__Exercices__:
• A. Dans le texte sur les risques financiers, comment la durée des retraites a-t-elle évolué en deux générations ?
• B. Écrivez la suite du texte sur les risques financiers, après sa dernière phrase.

Nous avons découvert le risque de longévité, et fini par reconnaître que la durée des retraites est passée d’une dizaine à une trentaine d’années en deux générations.

Nous avons vécu une réelle liquéfaction des marchés, dont nous sentons toujours les contrecoups très réels (étant donné l’ampleur sans précédent de la dette américaine, nous continuerons d’en ressentir les effets pendant longtemps).

Nous avons vu l’apparition de produits financiers plus complexes les uns que les autres : CDO, PCAA, FNB et autres acronymes, dont certains, au final, n’ajoutent aucune valeur (je reste très diplomate ici). Est-ce raisonnable de penser que la volatilité dans les marchés n’a pu qu’être exacerbée par toutes ces vicissitudes? D’un point de vue de gestion des risques, je plaide en faveur d’une certaine prudence à long terme.

__Entrées__:

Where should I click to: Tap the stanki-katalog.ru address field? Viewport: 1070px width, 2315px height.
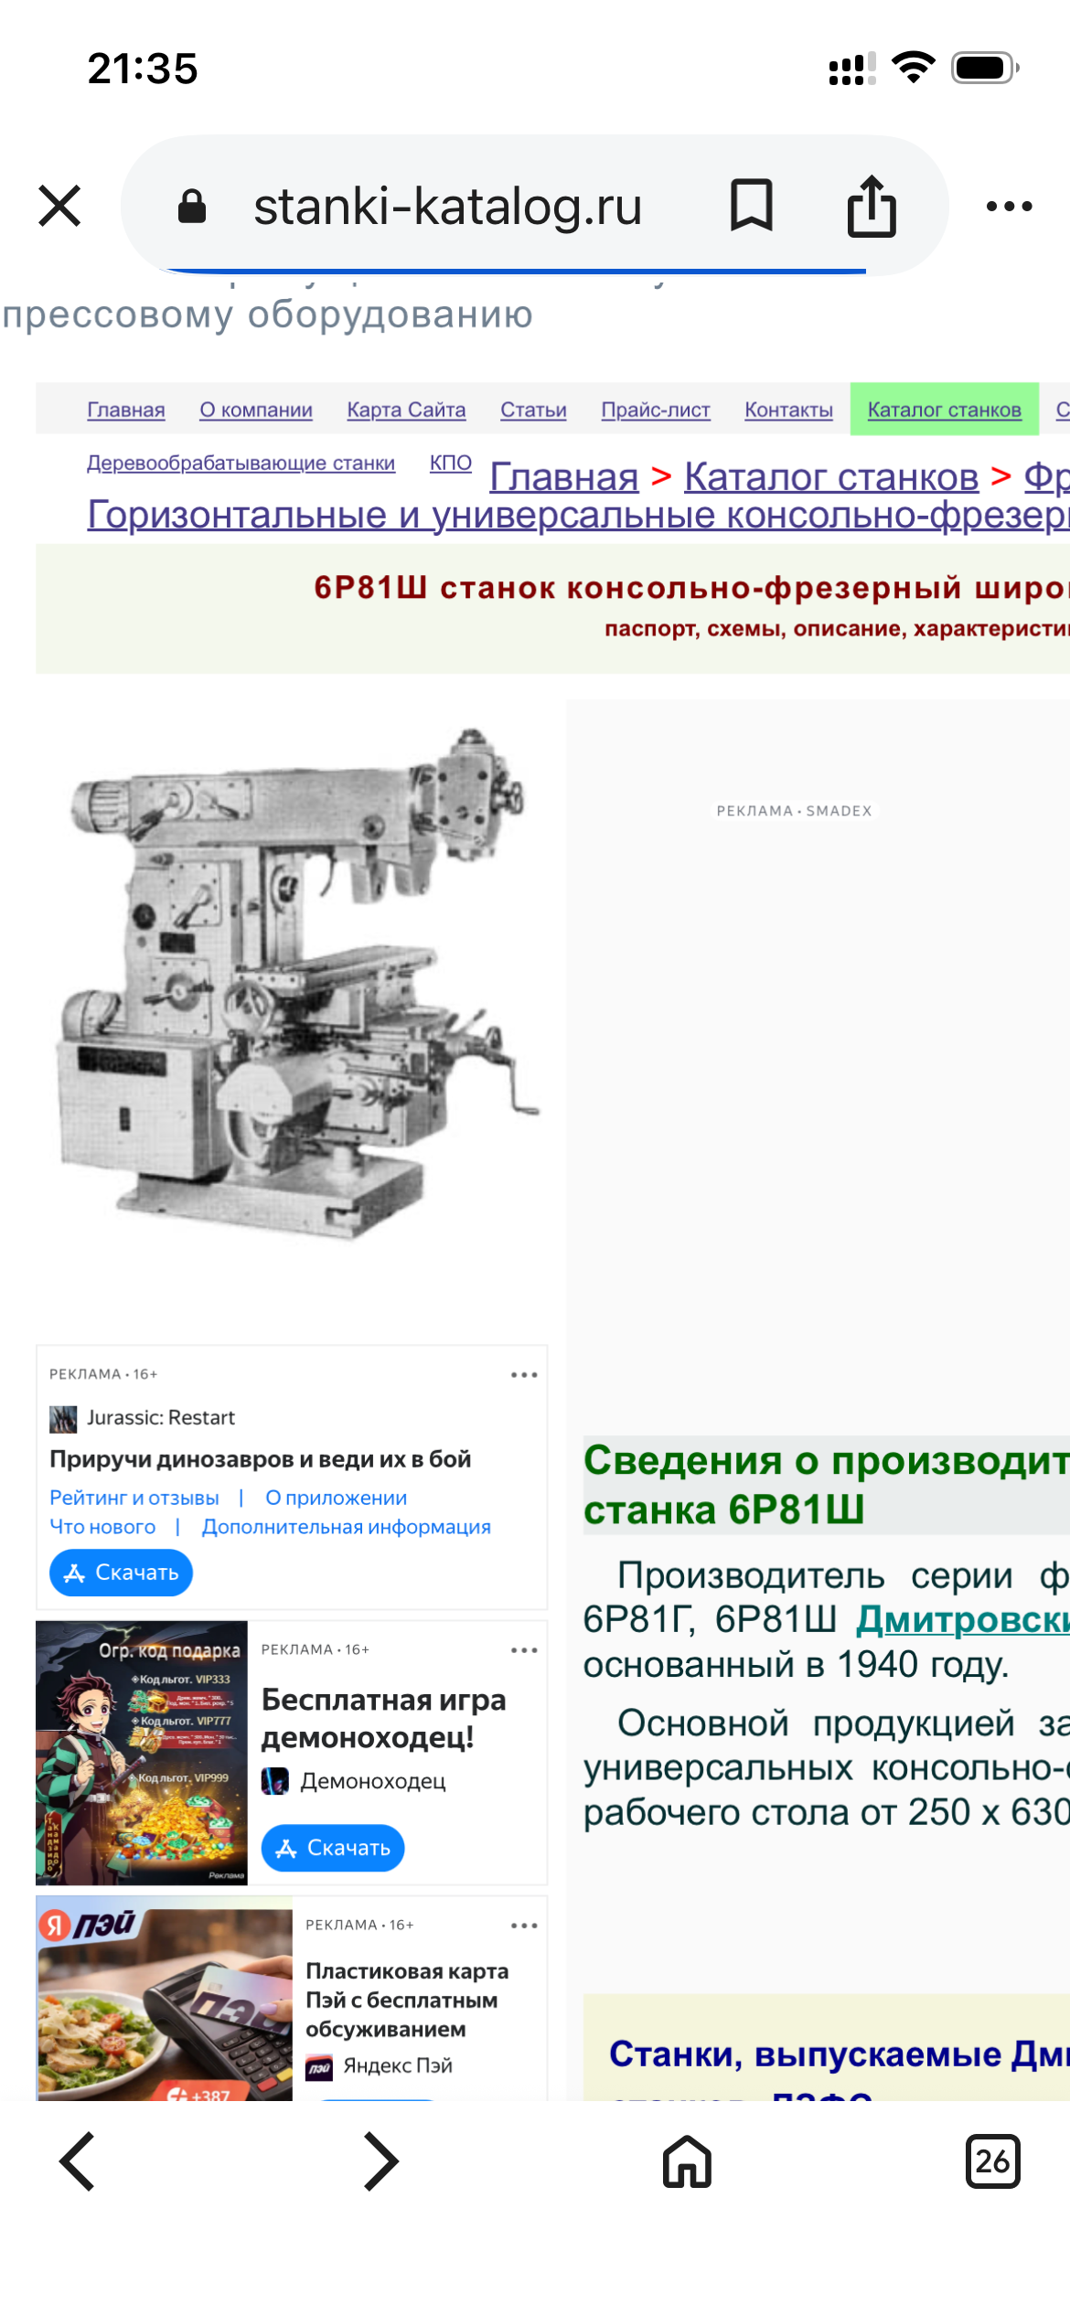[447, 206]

---

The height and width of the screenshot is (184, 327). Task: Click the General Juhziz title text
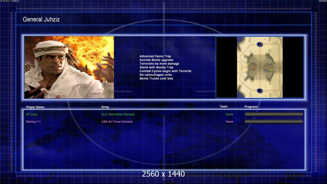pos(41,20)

__Corrigé__:
• A. Elle est passée d’une dizaine à une trentaine d’années.

• B.
Que faire? Garder à l’esprit la probabilité d’événements extrêmes et gérer les portefeuilles en conséquence. On peut considérer le « tail risk » (le risque provenant de la « queue de distribution » des rendements) comme assurable. On peut ainsi acheter des options de vente sur le S&P 500 américain ou des FNB à découvert sur le marché canadien. Mais cela coûte très cher. C’est qu’une telle position constitue une police d’assurance. Or, une police d’assurance coûte plus cher que ce qu’elle « rapporte » (ce qu’elle donne en probabilité). Si, en plus, une stratégie passive aux risques de marché graves semble nuire aux rendements à long terme des portefeuilles, que reste-t-il?

Une stratégie active pourrait donc être utile.

Dans le document Chasing Your Own Tail, les gestionnaires d’AQR Capital, Nielsen, Villalon et Berger1, en présentent cinq. Bien que leur analyse porte sur le marché américain, la vérification des résultats corrélés pour le marché canadien pourrait s’avérer intéressante!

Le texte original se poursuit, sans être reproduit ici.